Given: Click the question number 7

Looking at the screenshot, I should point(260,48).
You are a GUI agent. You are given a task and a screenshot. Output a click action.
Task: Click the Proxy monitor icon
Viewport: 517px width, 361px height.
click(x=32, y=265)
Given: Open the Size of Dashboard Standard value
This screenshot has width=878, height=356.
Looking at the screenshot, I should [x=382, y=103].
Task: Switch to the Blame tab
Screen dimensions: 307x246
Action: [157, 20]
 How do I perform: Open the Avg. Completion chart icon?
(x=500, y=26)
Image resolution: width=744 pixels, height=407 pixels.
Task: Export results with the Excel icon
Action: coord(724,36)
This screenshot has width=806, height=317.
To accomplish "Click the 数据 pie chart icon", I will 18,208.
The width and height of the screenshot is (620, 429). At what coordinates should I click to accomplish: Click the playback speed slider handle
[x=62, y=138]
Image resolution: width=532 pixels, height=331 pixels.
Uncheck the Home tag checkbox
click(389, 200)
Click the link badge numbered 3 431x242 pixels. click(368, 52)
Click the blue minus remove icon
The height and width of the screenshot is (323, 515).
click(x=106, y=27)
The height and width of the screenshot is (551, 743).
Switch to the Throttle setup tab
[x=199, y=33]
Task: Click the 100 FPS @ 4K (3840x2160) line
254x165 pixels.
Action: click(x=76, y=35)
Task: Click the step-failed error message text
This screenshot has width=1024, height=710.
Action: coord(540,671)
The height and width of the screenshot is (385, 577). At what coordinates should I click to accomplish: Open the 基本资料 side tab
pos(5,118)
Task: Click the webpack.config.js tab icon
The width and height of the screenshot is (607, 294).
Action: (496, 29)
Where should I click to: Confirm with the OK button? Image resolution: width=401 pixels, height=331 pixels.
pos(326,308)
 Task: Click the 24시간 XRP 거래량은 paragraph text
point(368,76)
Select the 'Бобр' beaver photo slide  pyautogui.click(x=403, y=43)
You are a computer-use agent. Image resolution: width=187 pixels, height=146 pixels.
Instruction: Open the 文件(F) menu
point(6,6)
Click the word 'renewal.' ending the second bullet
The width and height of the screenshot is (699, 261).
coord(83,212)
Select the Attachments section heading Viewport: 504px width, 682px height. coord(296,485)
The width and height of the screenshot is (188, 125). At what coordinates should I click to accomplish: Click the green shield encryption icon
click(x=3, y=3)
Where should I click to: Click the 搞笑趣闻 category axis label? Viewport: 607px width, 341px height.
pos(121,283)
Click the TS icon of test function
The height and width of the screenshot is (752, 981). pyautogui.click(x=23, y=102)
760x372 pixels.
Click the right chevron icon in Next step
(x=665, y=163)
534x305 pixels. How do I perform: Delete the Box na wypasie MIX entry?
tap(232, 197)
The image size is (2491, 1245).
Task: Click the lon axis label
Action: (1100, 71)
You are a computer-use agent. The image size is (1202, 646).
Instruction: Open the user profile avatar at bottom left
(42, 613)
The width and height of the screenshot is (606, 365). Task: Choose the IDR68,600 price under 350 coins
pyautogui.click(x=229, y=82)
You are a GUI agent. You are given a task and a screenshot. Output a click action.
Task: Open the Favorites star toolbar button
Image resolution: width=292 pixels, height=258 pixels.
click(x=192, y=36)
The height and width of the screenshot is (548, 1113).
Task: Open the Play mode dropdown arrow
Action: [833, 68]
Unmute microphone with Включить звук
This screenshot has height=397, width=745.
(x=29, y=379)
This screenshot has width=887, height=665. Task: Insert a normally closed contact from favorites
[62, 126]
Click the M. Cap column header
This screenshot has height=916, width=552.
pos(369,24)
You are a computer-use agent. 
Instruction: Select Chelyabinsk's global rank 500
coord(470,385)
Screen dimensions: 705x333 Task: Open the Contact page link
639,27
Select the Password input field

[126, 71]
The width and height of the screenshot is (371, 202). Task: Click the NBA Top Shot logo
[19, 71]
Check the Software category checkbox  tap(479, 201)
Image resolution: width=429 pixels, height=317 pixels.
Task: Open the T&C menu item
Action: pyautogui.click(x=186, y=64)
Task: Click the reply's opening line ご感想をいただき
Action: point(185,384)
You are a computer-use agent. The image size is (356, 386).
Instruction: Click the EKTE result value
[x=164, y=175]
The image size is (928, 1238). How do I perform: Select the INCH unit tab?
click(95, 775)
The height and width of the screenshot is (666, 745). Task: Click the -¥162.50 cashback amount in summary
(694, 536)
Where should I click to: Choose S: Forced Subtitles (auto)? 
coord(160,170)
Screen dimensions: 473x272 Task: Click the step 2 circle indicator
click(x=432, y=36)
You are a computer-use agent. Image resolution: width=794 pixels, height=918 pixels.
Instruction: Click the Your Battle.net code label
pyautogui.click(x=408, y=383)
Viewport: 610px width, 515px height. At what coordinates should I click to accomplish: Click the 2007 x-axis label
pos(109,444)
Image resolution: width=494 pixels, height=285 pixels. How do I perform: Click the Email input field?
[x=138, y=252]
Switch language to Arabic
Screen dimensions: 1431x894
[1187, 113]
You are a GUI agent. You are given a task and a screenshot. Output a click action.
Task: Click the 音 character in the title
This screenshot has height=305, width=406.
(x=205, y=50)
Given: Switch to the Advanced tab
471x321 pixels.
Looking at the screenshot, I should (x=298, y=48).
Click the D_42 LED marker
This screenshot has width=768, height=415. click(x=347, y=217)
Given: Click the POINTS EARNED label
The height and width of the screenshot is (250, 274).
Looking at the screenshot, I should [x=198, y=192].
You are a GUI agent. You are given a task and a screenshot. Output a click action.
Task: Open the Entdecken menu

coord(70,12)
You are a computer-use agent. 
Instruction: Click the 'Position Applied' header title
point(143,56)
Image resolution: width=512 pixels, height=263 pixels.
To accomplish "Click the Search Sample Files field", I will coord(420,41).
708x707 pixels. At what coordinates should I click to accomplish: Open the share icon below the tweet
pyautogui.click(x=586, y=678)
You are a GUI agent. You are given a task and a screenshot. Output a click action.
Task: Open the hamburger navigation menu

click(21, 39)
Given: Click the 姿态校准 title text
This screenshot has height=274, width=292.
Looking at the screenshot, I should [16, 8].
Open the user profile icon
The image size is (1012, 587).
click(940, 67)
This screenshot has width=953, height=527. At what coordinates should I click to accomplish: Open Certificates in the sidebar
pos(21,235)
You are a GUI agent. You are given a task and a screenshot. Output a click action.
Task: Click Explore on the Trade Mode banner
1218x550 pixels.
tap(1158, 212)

## AIM OF THE TASK
The answer must be an exact copy of every entry.

## WRITTEN RESPONSE
Given: Click the question number 7

Looking at the screenshot, I should point(260,48).
You are a GUI agent. You are given a task and a screenshot. Output a click action.
Task: Click the Proxy monitor icon
Viewport: 517px width, 361px height.
click(x=32, y=265)
Given: Open the Size of Dashboard Standard value
This screenshot has width=878, height=356.
Looking at the screenshot, I should [x=382, y=103].
Task: Switch to the Blame tab
Screen dimensions: 307x246
Action: [157, 20]
 How do I perform: Open the Avg. Completion chart icon?
(x=500, y=26)
Image resolution: width=744 pixels, height=407 pixels.
Task: Export results with the Excel icon
Action: coord(724,36)
This screenshot has width=806, height=317.
To accomplish "Click the 数据 pie chart icon", I will 18,208.
The width and height of the screenshot is (620, 429). At what coordinates should I click to accomplish: Click the playback speed slider handle
[x=62, y=138]
Image resolution: width=532 pixels, height=331 pixels.
Uncheck the Home tag checkbox
click(389, 200)
Click the link badge numbered 3 431x242 pixels. click(368, 52)
Click the blue minus remove icon
The height and width of the screenshot is (323, 515).
click(x=106, y=27)
The height and width of the screenshot is (551, 743).
Switch to the Throttle setup tab
[x=199, y=33]
Task: Click the 100 FPS @ 4K (3840x2160) line
254x165 pixels.
Action: click(x=76, y=35)
Task: Click the step-failed error message text
This screenshot has width=1024, height=710.
Action: coord(540,671)
The height and width of the screenshot is (385, 577). At what coordinates should I click to accomplish: Open the 基本资料 side tab
pos(5,118)
Task: Click the webpack.config.js tab icon
The width and height of the screenshot is (607, 294).
Action: (496, 29)
Where should I click to: Confirm with the OK button? Image resolution: width=401 pixels, height=331 pixels.
pos(326,308)
 Task: Click the 24시간 XRP 거래량은 paragraph text
point(368,76)
Select the 'Бобр' beaver photo slide  pyautogui.click(x=403, y=43)
You are a computer-use agent. Image resolution: width=187 pixels, height=146 pixels.
Instruction: Open the 文件(F) menu
point(6,6)
Click the word 'renewal.' ending the second bullet
The width and height of the screenshot is (699, 261).
coord(83,212)
Select the Attachments section heading Viewport: 504px width, 682px height. coord(296,485)
The width and height of the screenshot is (188, 125). At what coordinates should I click to accomplish: Click the green shield encryption icon
click(x=3, y=3)
Where should I click to: Click the 搞笑趣闻 category axis label? Viewport: 607px width, 341px height.
pos(121,283)
Click the TS icon of test function
The height and width of the screenshot is (752, 981). pyautogui.click(x=23, y=102)
760x372 pixels.
Click the right chevron icon in Next step
(x=665, y=163)
534x305 pixels. How do I perform: Delete the Box na wypasie MIX entry?
tap(232, 197)
The image size is (2491, 1245).
Task: Click the lon axis label
Action: (1100, 71)
You are a computer-use agent. The image size is (1202, 646).
Instruction: Open the user profile avatar at bottom left
(42, 613)
The width and height of the screenshot is (606, 365). Task: Choose the IDR68,600 price under 350 coins
pyautogui.click(x=229, y=82)
You are a GUI agent. You are given a task and a screenshot. Output a click action.
Task: Open the Favorites star toolbar button
Image resolution: width=292 pixels, height=258 pixels.
click(x=192, y=36)
The height and width of the screenshot is (548, 1113).
Task: Open the Play mode dropdown arrow
Action: [833, 68]
Unmute microphone with Включить звук
This screenshot has height=397, width=745.
(x=29, y=379)
This screenshot has width=887, height=665. Task: Insert a normally closed contact from favorites
[62, 126]
Click the M. Cap column header
This screenshot has height=916, width=552.
pos(369,24)
You are a computer-use agent. 
Instruction: Select Chelyabinsk's global rank 500
coord(470,385)
Screen dimensions: 705x333 Task: Open the Contact page link
639,27
Select the Password input field

[126, 71]
The width and height of the screenshot is (371, 202). Task: Click the NBA Top Shot logo
[19, 71]
Check the Software category checkbox  tap(479, 201)
Image resolution: width=429 pixels, height=317 pixels.
Task: Open the T&C menu item
Action: pyautogui.click(x=186, y=64)
Task: Click the reply's opening line ご感想をいただき
Action: point(185,384)
You are a computer-use agent. The image size is (356, 386).
Instruction: Click the EKTE result value
[x=164, y=175]
The image size is (928, 1238). How do I perform: Select the INCH unit tab?
click(95, 775)
The height and width of the screenshot is (666, 745). Task: Click the -¥162.50 cashback amount in summary
(694, 536)
Where should I click to: Choose S: Forced Subtitles (auto)? 
coord(160,170)
Screen dimensions: 473x272 Task: Click the step 2 circle indicator
click(x=432, y=36)
You are a computer-use agent. Image resolution: width=794 pixels, height=918 pixels.
Instruction: Click the Your Battle.net code label
pyautogui.click(x=408, y=383)
Viewport: 610px width, 515px height. At what coordinates should I click to accomplish: Click the 2007 x-axis label
pos(109,444)
Image resolution: width=494 pixels, height=285 pixels. How do I perform: Click the Email input field?
[x=138, y=252]
Switch language to Arabic
Screen dimensions: 1431x894
[1187, 113]
You are a GUI agent. You are given a task and a screenshot. Output a click action.
Task: Click the 音 character in the title
This screenshot has height=305, width=406.
(x=205, y=50)
Given: Switch to the Advanced tab
471x321 pixels.
Looking at the screenshot, I should (x=298, y=48).
Click the D_42 LED marker
This screenshot has width=768, height=415. click(x=347, y=217)
Given: Click the POINTS EARNED label
The height and width of the screenshot is (250, 274).
Looking at the screenshot, I should [x=198, y=192].
You are a GUI agent. You are given a task and a screenshot. Output a click action.
Task: Open the Entdecken menu

coord(70,12)
You are a computer-use agent. 
Instruction: Click the 'Position Applied' header title
point(143,56)
Image resolution: width=512 pixels, height=263 pixels.
To accomplish "Click the Search Sample Files field", I will coord(420,41).
708x707 pixels. At what coordinates should I click to accomplish: Open the share icon below the tweet
pyautogui.click(x=586, y=678)
You are a GUI agent. You are given a task and a screenshot. Output a click action.
Task: Open the hamburger navigation menu

click(21, 39)
Given: Click the 姿态校准 title text
This screenshot has height=274, width=292.
Looking at the screenshot, I should [16, 8].
Open the user profile icon
The image size is (1012, 587).
click(940, 67)
This screenshot has width=953, height=527. At what coordinates should I click to accomplish: Open Certificates in the sidebar
pos(21,235)
You are a GUI agent. You are given a task and a screenshot. Output a click action.
Task: Click Explore on the Trade Mode banner
1218x550 pixels.
tap(1158, 212)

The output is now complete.